Fué el último día que pasé con mi padre y hoy se cumplen exactamente 16 años de esos imborrables recuerdos.
Mucho más atrás en el tiempo me acuerdo de la primera fiesta de disfraces a la que me invitaron; perdón, debo aclarar que la invitación fue para mi madre. Era una fiesta de adultos pero debían llevar a los niños disfrazados para ambientar la fiesta del día de muertos y de paso la de Halloween.

Debí haber tenido más o menos cinco o seis años de edad. Mis padres siempre en su ambiente de médicos tenían multitud de amigos médicos y enfermeras, las comidas en casa siempre tenían de sobremesa conversaciones de cirugías propias de hospitales de gineco-obstetricia de manera que cuando cumplí 15 años ya sabía el procedimiento para partos normales y cesáreas. Me imaginaba yo con mis 5 minutos de fama en algún noticiero o en alguna nota periodística después de haber atendiendo a alguna parturienta en plena calle o en las escaleras del metro.
Así las cosas, en la víspera de la fiesta y sin disfraz aún, mi madre se quebraba la cabeza pensando en solucionar el problema de mi outfit. Fue en la cena cuando a las neuronas de mi papa, que ya también trabajaban para resolver el problema, se les ocurrió una brillantísima y sencilla idea que fueron expresadas por su boca diciendo: "no te preocupes, mañana me traigo unas vendas del hospital y lo disfrazamos de momia".
¡De momia fué que decidieron disfrazarme para mi primer Halloween oficial!
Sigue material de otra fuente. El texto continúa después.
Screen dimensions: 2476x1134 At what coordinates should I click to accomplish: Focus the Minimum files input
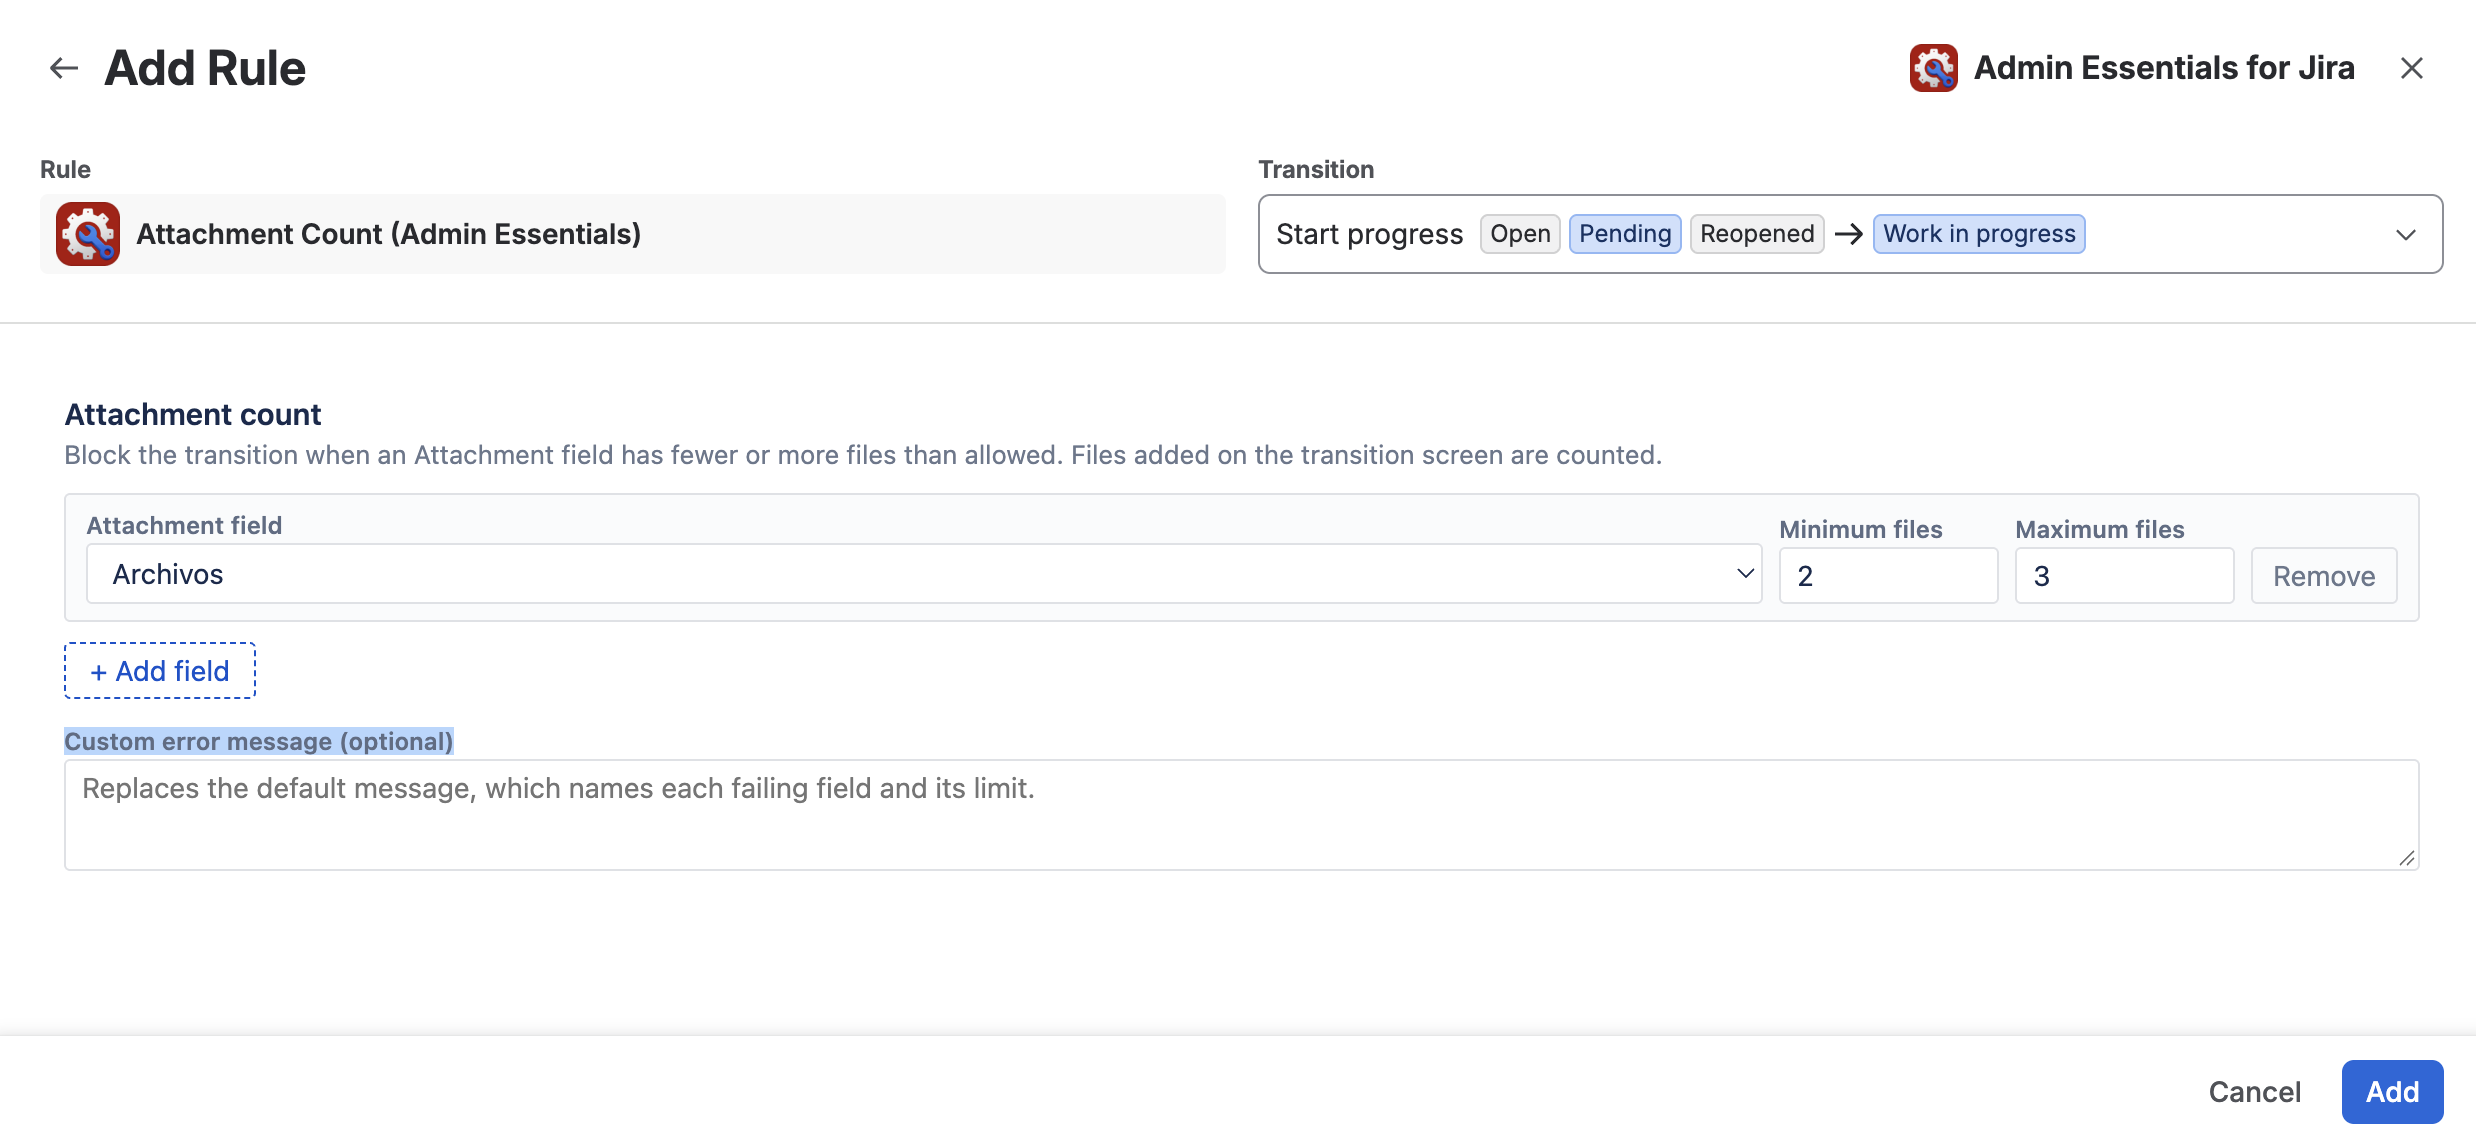[1888, 576]
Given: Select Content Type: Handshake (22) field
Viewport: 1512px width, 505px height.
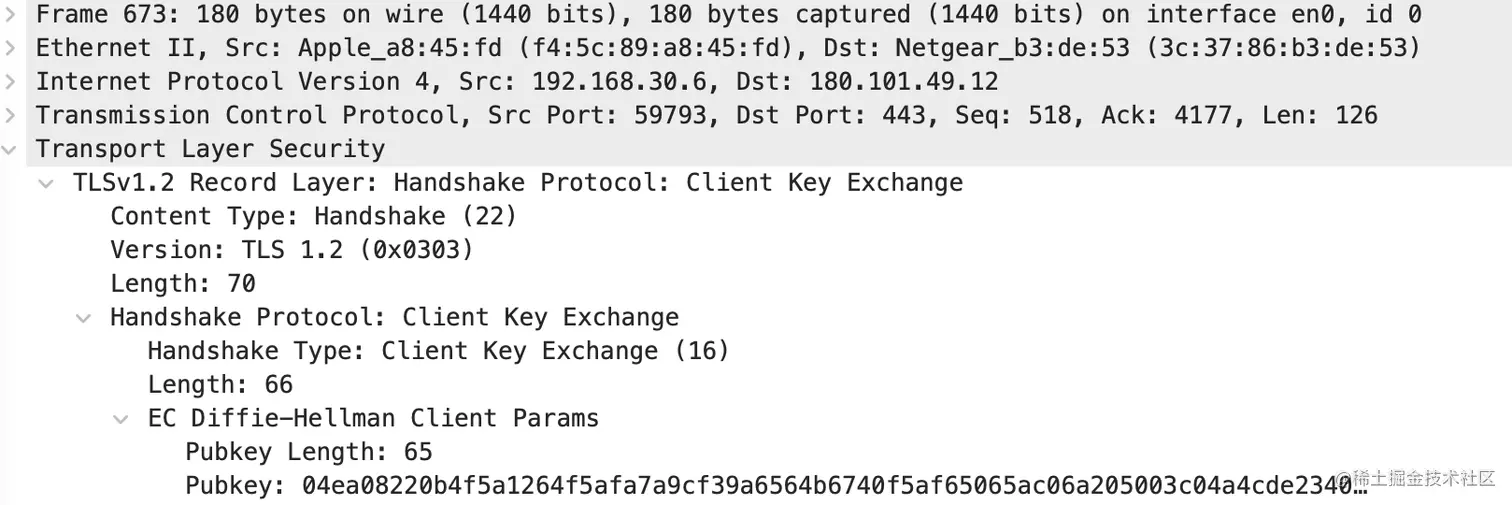Looking at the screenshot, I should (313, 216).
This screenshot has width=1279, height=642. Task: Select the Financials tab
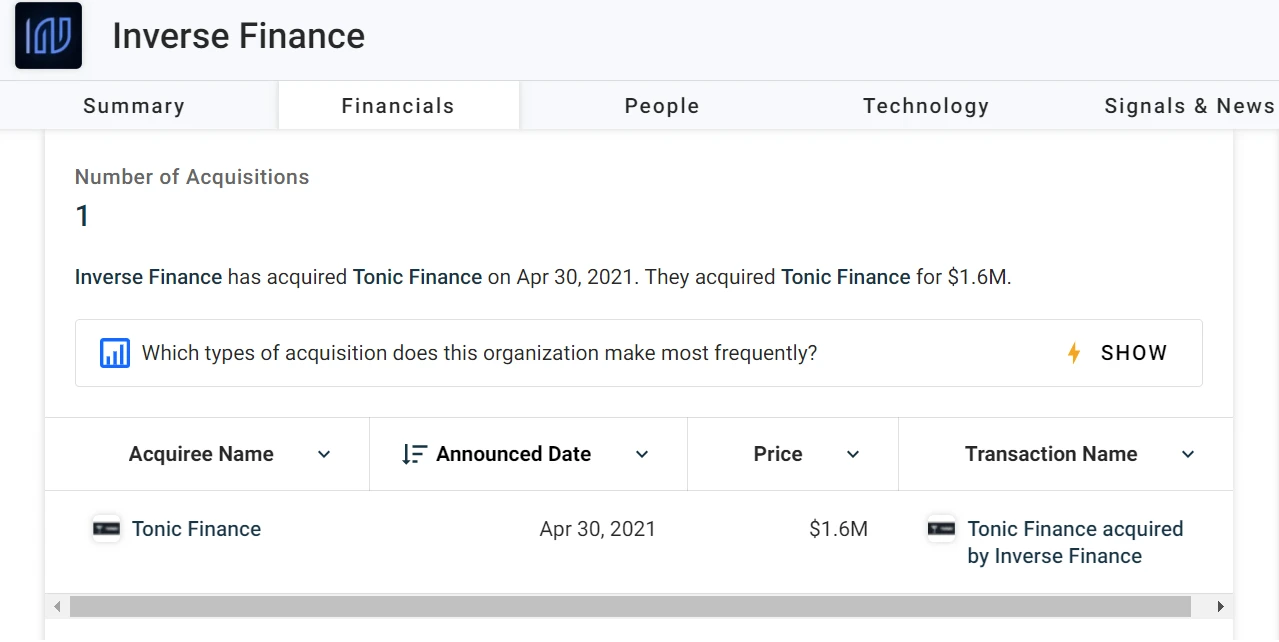398,106
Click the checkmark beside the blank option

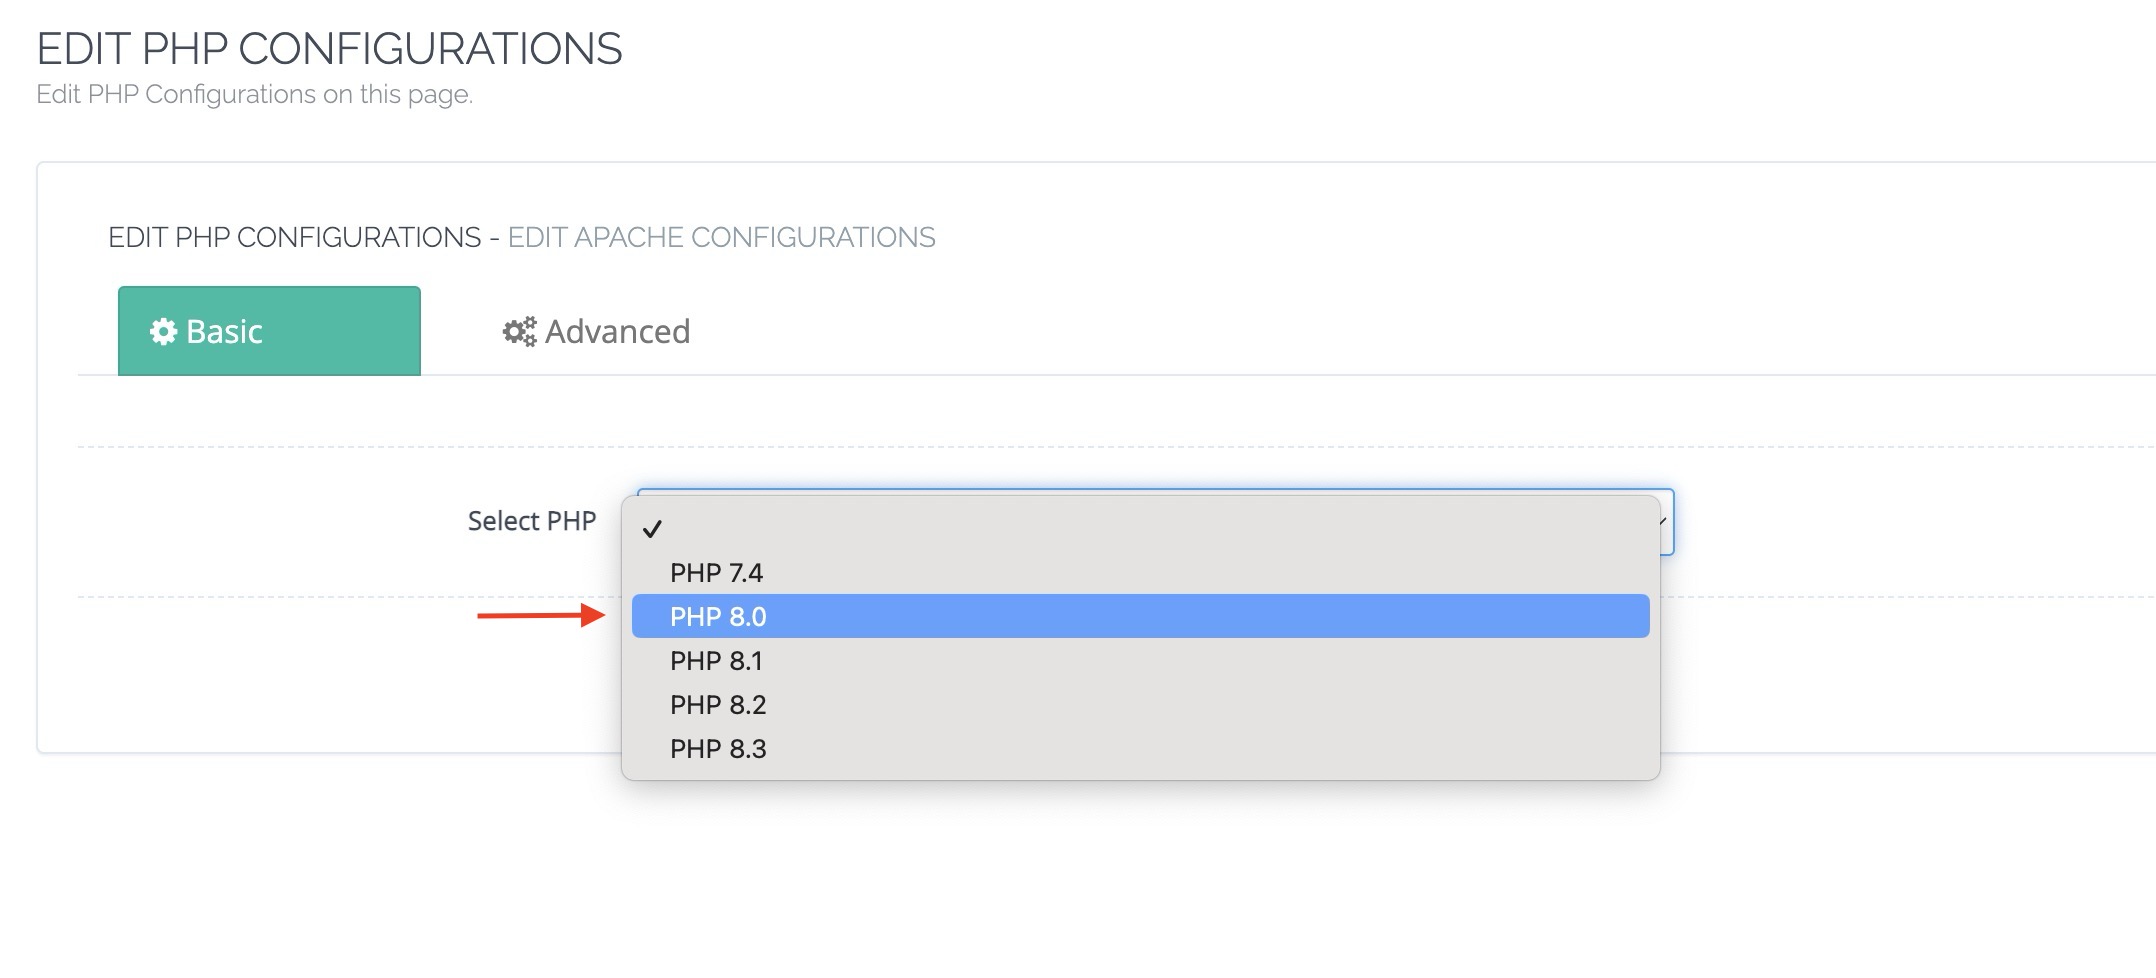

Unos minutos antes de partir a la fiesta llegó el momento de caracterizarme de momia. En mi infantil mente me imagine vestido como faraón digno de rivalizar con Ramsés II o el mismísimo Tut-Ank-Amón. Se acerco mi madre y yo no veía ningún mascarón dorado, algún cetro de oro o algo que portaran los faraónes que había visto en enciclopedias; solo traía la promesa cumplida de mi papá: varias vendas enrolladas y un par de marcadores indelebles, uno rojo -para la sangre- y uno negro -para las cicatrices-.Jamás imaginé que terminaría envuelto en vendas, en un intento de representar al inmortal Boris Karloff interpretando a Im-ho-tep en la película La Momia del año de 1932.